El error de suponer que Galicia queda en España
Pero cuando un gobierno se apropia de los dólares de los ahorristas mediante el simple recurso de una lapicera, bajo la amenaza de meter preso a cualquiera que no obedezca las normas del Banco Central, «exponiendo el derecho de propiedad a la demagogia de los populistas sin propiedad ni responsabilidades» (según el Justice John Marshall hace 200 años) la reacción de la casa matriz -después de las risas del directorio- es similar a la respuesta de una amenaza de Idi Amin de arrojar una bomba nuclear: como nadie hubiera creído que tuviera una bomba nuclear, el problema no es la amenaza, sino cómo rescatar a los funcionarios de la casa matriz dentro de Uganda, antes que los cocinen en una hoguera.
Esta ha sido en gran parte la actitud de las casas matrices. Ya sea de los franceses del Crédit Agricole, que llamaron al Banco Central desde el aeropuerto para desearle la mejor de las suertes, como de un banco canadiense: a ninguno se le habría ocurrido traer más dólares que los apropiados por el Banco Central, para recibir más bonos argentinos de los que ya les había prometido entregar, para cancelar sus depósitos en dólares: no debe olvidar el juez que los dólares no se los llevó el banco, sino el Central, que los canjeó por pesos a la mitad del valor de mercado.

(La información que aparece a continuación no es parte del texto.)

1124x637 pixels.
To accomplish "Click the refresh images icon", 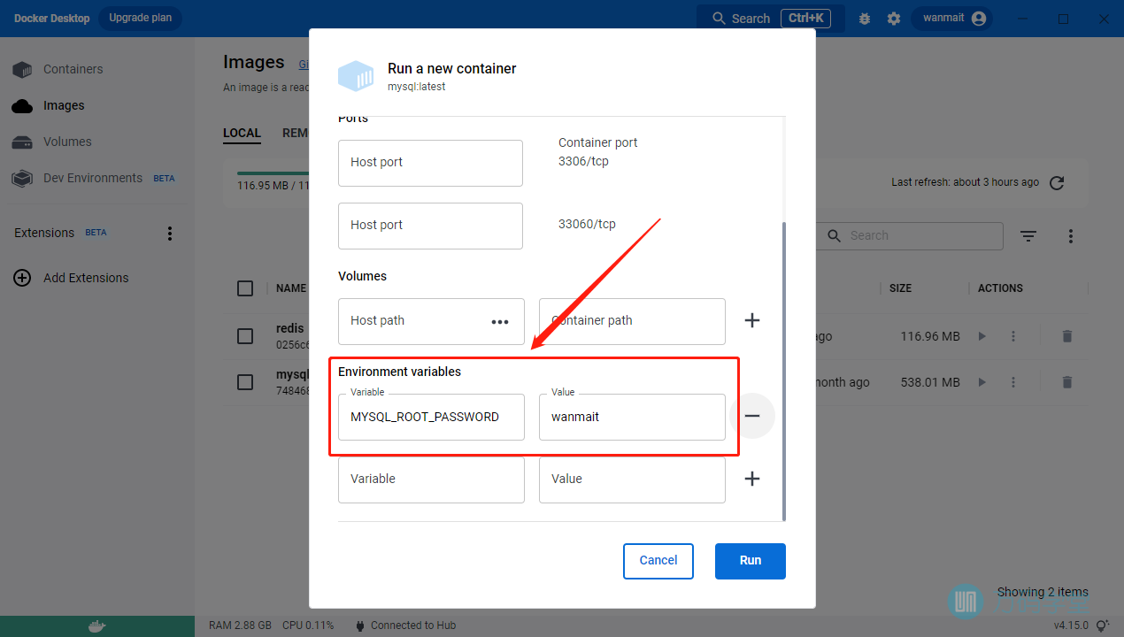I will [x=1057, y=183].
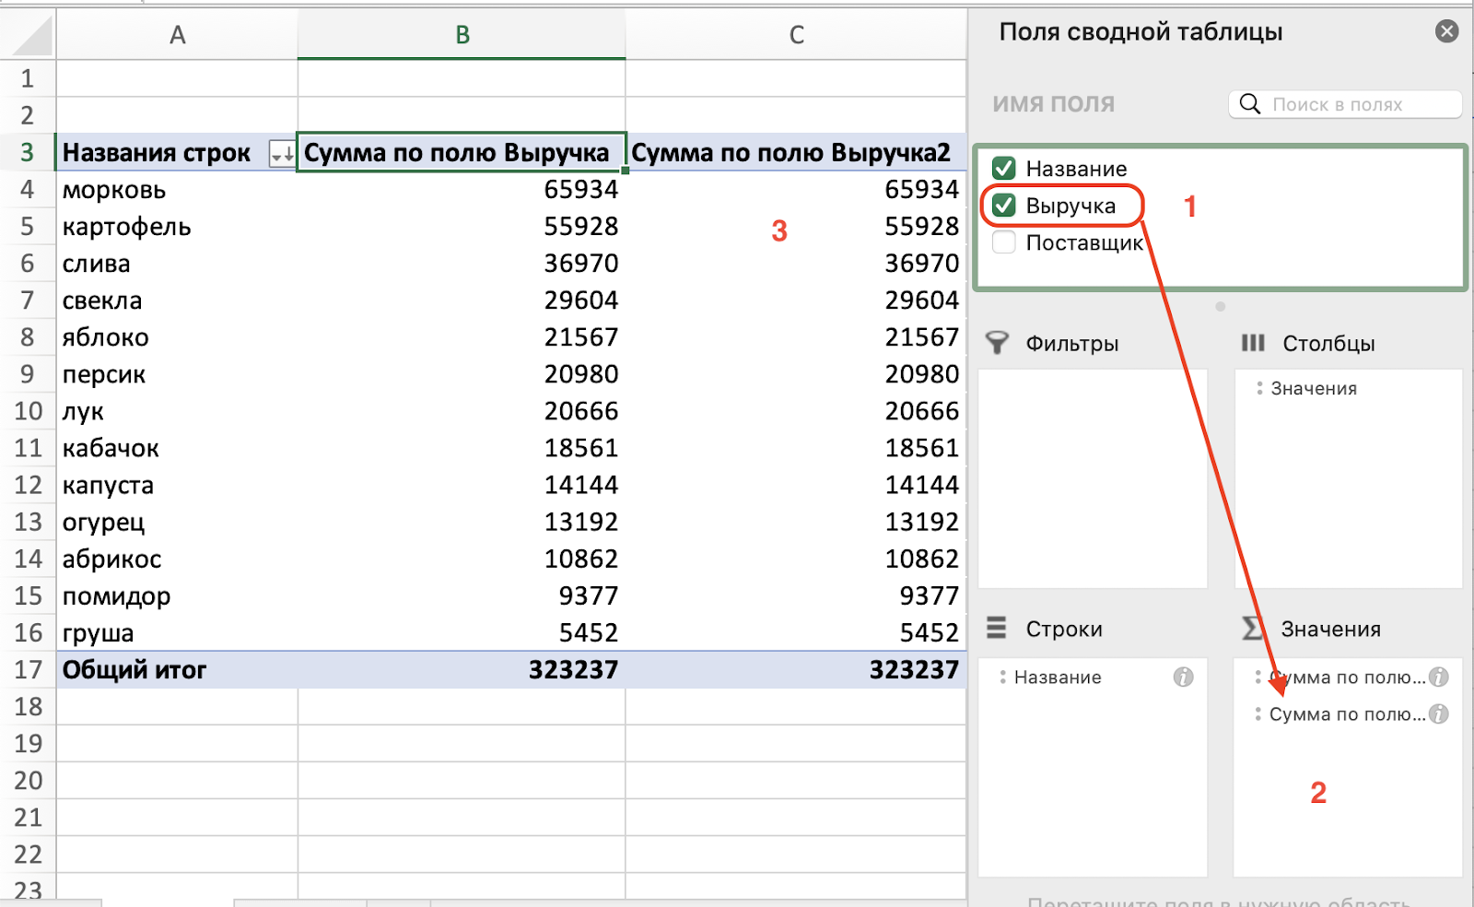Image resolution: width=1474 pixels, height=907 pixels.
Task: Select the Значения item in columns area
Action: click(x=1313, y=389)
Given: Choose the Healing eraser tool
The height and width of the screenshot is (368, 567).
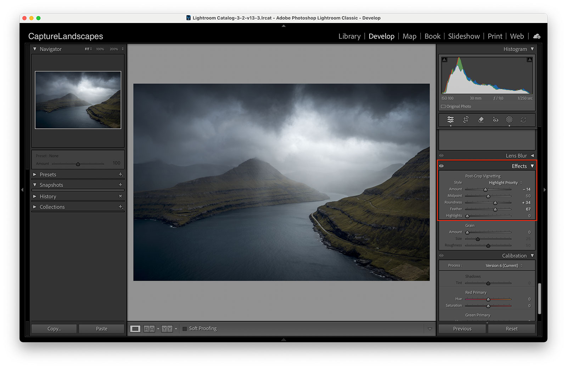Looking at the screenshot, I should (x=481, y=120).
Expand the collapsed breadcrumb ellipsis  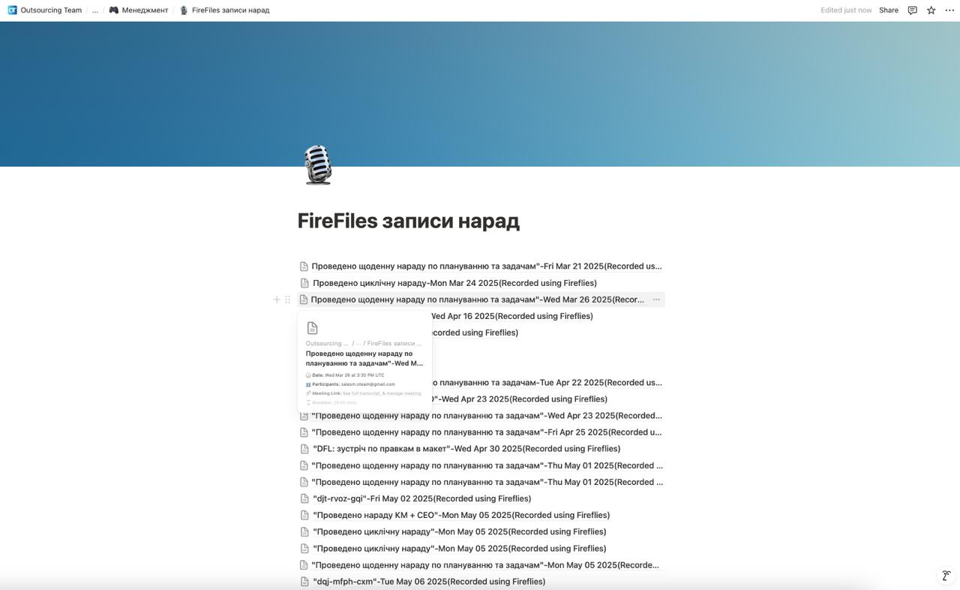coord(95,11)
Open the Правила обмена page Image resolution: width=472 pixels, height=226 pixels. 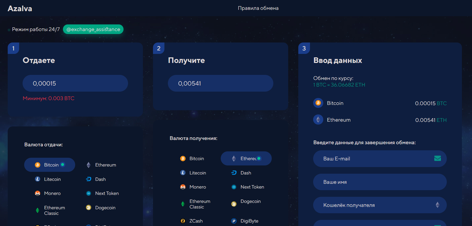(258, 8)
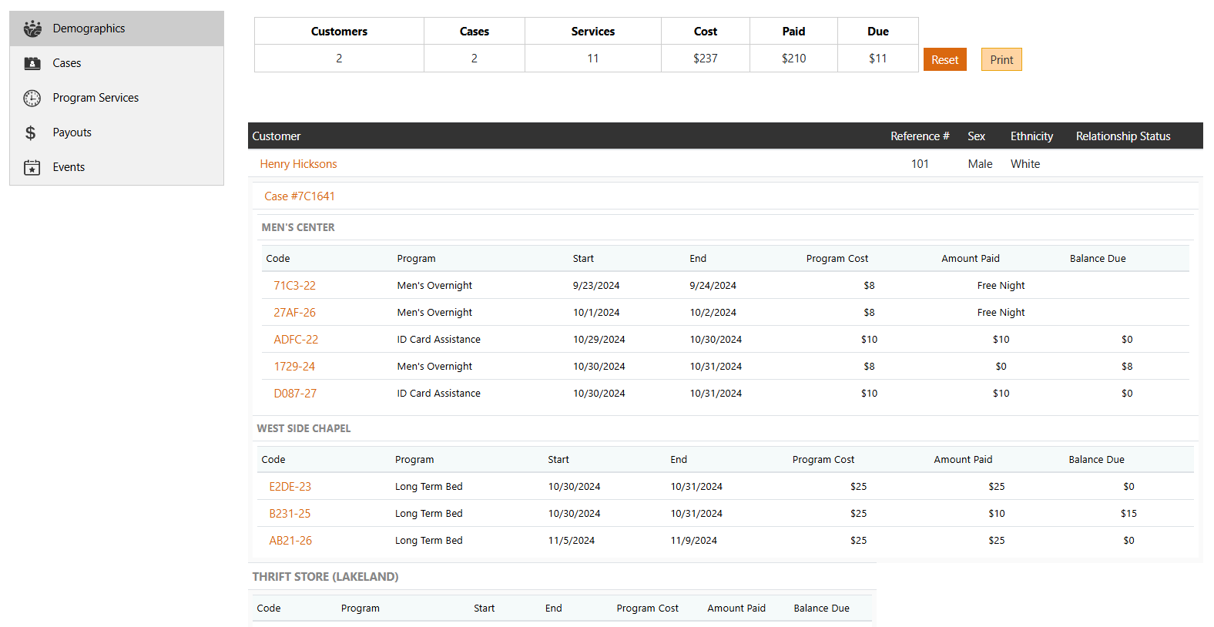Open customer Henry Hicksons link
Screen dimensions: 1214x627
[x=298, y=164]
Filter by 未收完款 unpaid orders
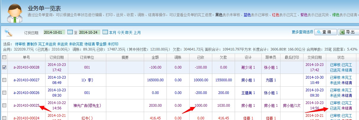The width and height of the screenshot is (359, 120). (x=76, y=44)
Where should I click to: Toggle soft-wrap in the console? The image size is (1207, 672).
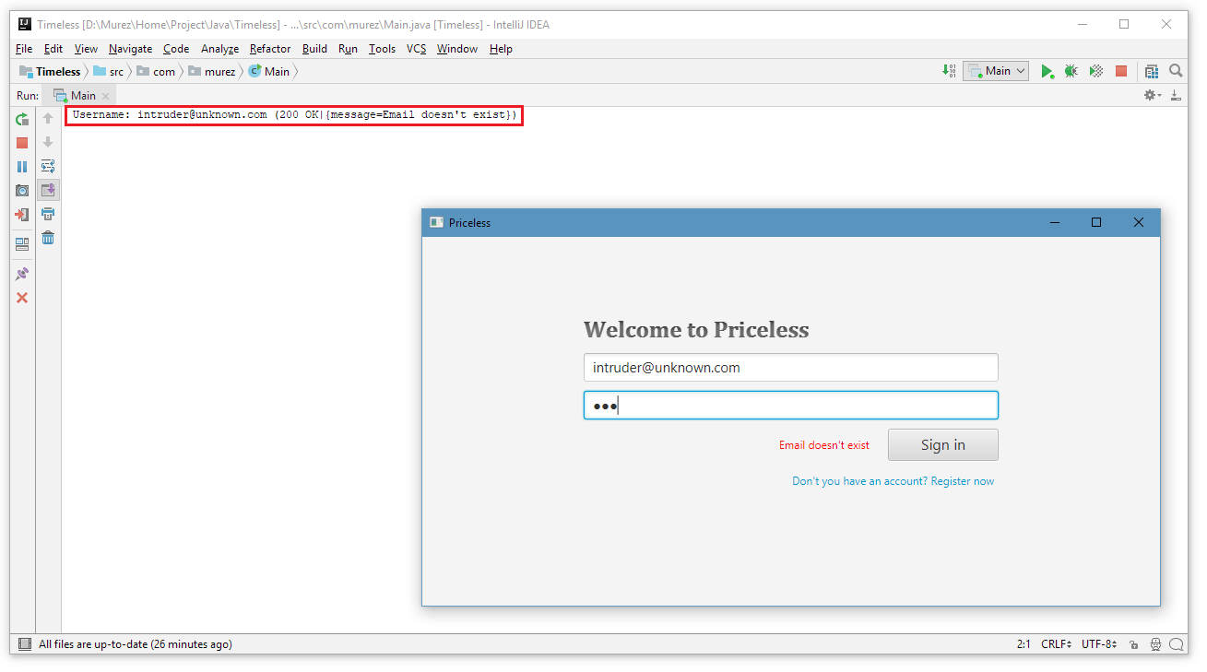48,167
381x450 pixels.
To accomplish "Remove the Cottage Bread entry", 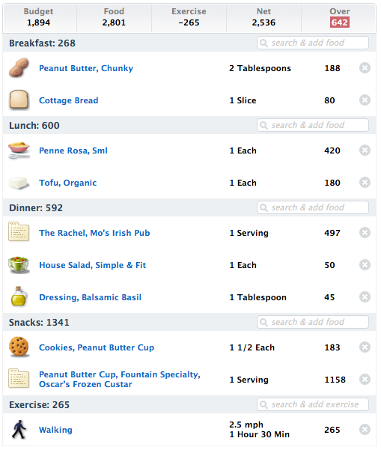I will [x=365, y=100].
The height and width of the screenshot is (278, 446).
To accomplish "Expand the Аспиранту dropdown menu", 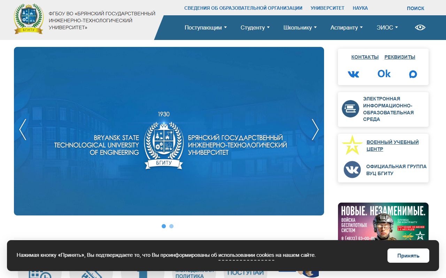I will pos(347,27).
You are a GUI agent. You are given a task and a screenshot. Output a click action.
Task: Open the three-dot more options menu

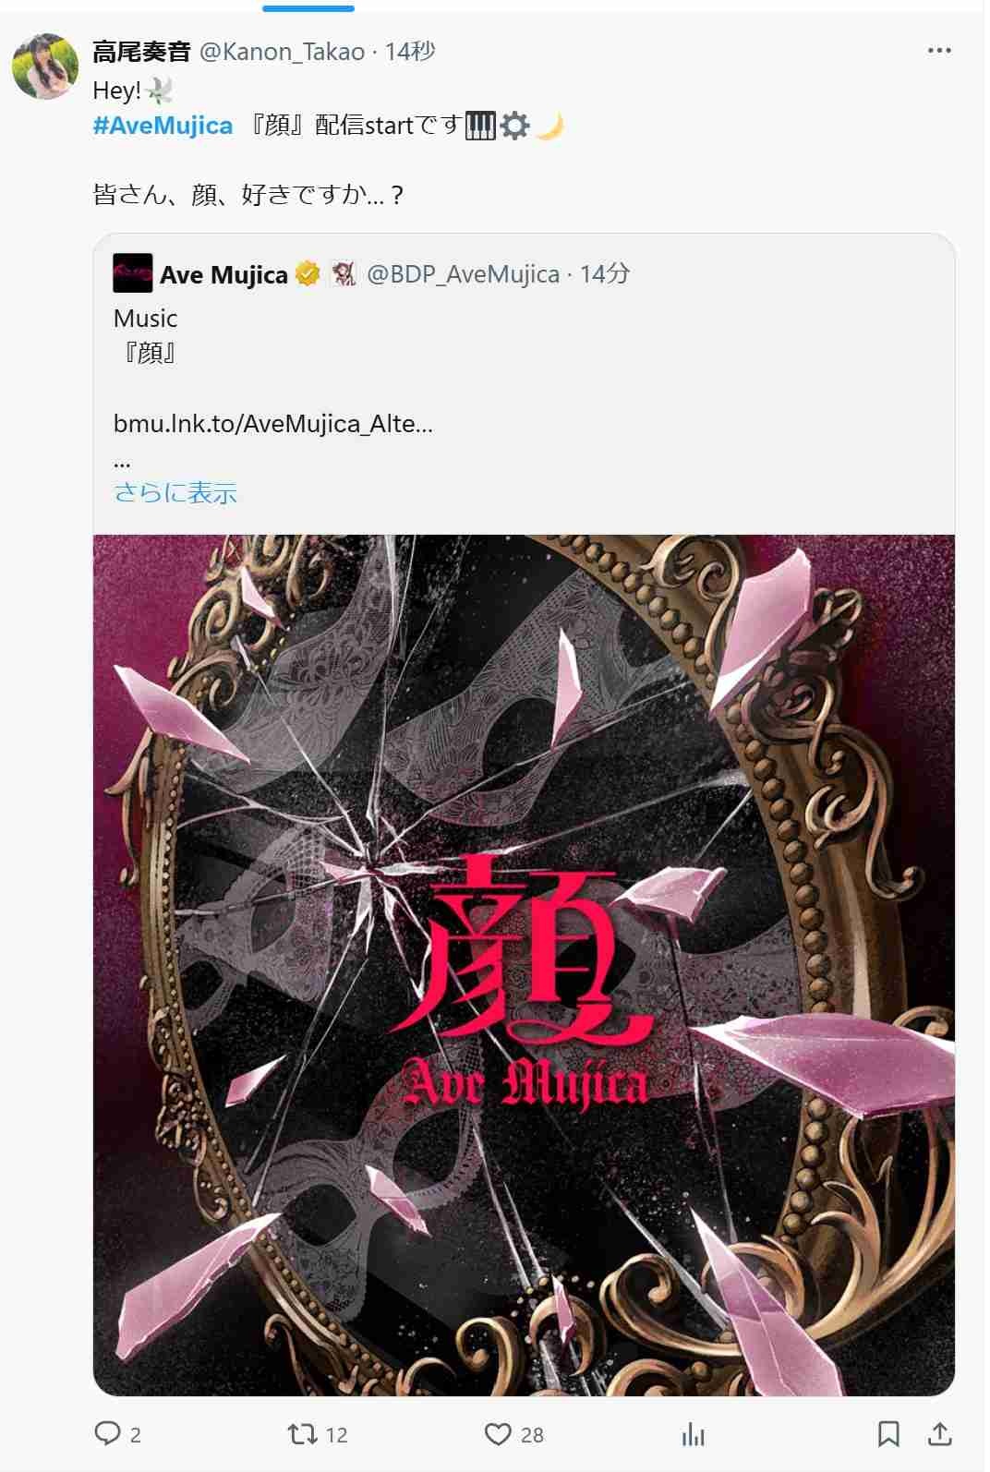pos(938,51)
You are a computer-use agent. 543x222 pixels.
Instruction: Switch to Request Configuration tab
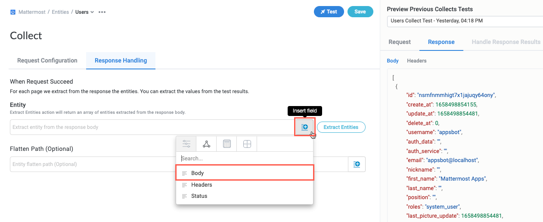[x=47, y=61]
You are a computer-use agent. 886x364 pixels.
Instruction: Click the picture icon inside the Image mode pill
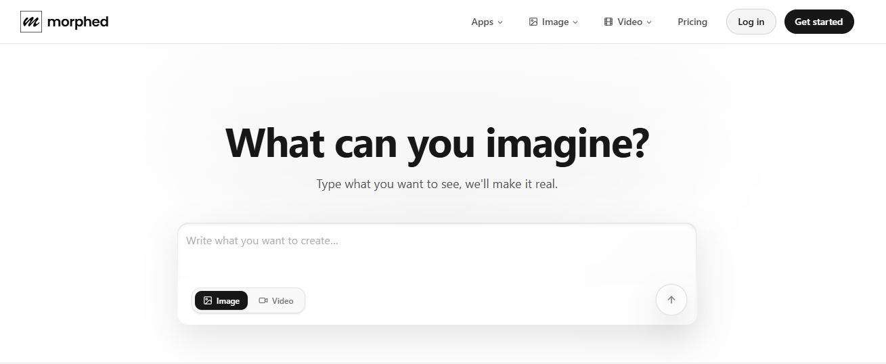coord(208,300)
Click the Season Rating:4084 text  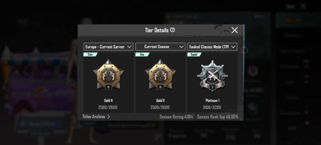pyautogui.click(x=176, y=117)
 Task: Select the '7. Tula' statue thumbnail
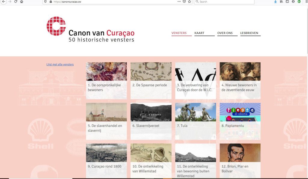click(x=196, y=112)
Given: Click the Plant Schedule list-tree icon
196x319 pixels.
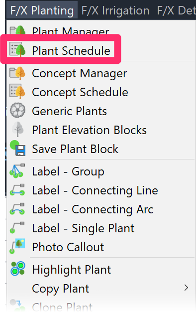Looking at the screenshot, I should tap(18, 49).
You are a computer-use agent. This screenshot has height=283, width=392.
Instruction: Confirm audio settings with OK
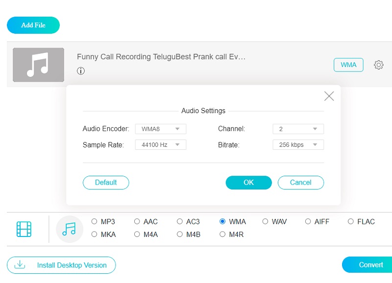coord(248,182)
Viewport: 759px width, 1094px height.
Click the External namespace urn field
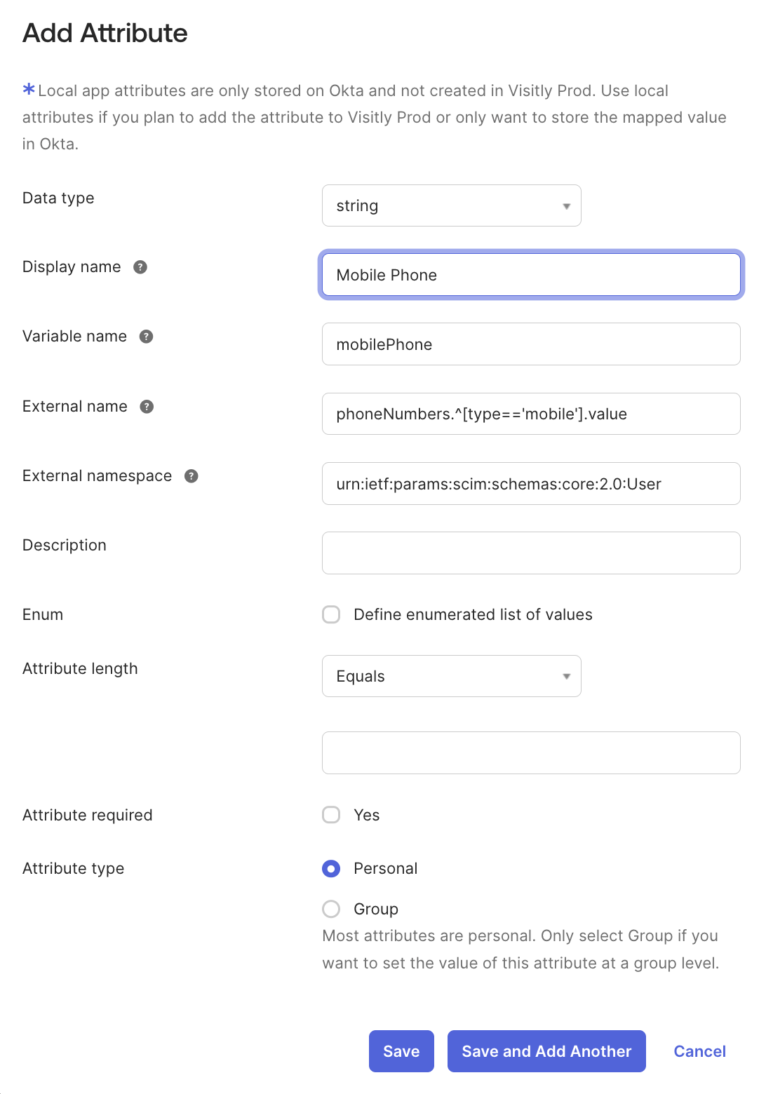pos(531,484)
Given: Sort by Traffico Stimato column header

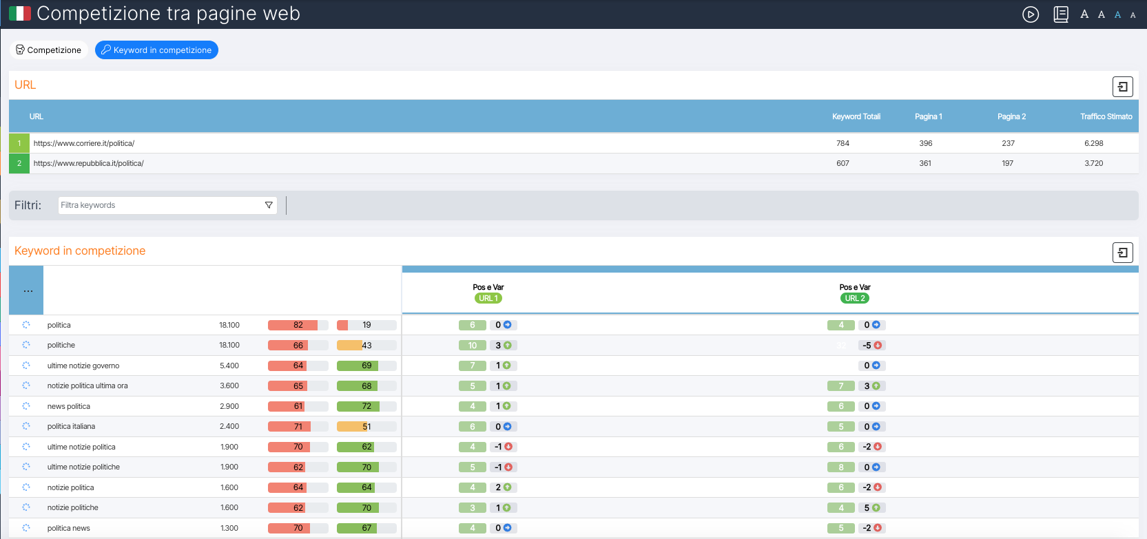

No es bueno para el sistema judicial argentino convalidar semejante acto de oscurantismo intelectual y de autoritarismo político. Charles E. Hughes señalaba en «Perry v. United States», que «decir que el Congreso puede retirar o ignorar lo que se compromete, es asumir que la Constitución contempla una vana promesa (la de tomar prestado dinero sobre el crédito de los Estados Unidos), una promesa que no tiene otra sanción que la voluntad y conveniencia del promitente. Esta Corte no ha dado [al Poder Ejecutivo] aprobación a semejante concepción de las obligaciones de nuestro gobierno». Pero suponer que el Banco Galicia tiene su casa matriz en España y por ello llamar a indagatoria a sus directores puede ser el hazmerreír del mundo.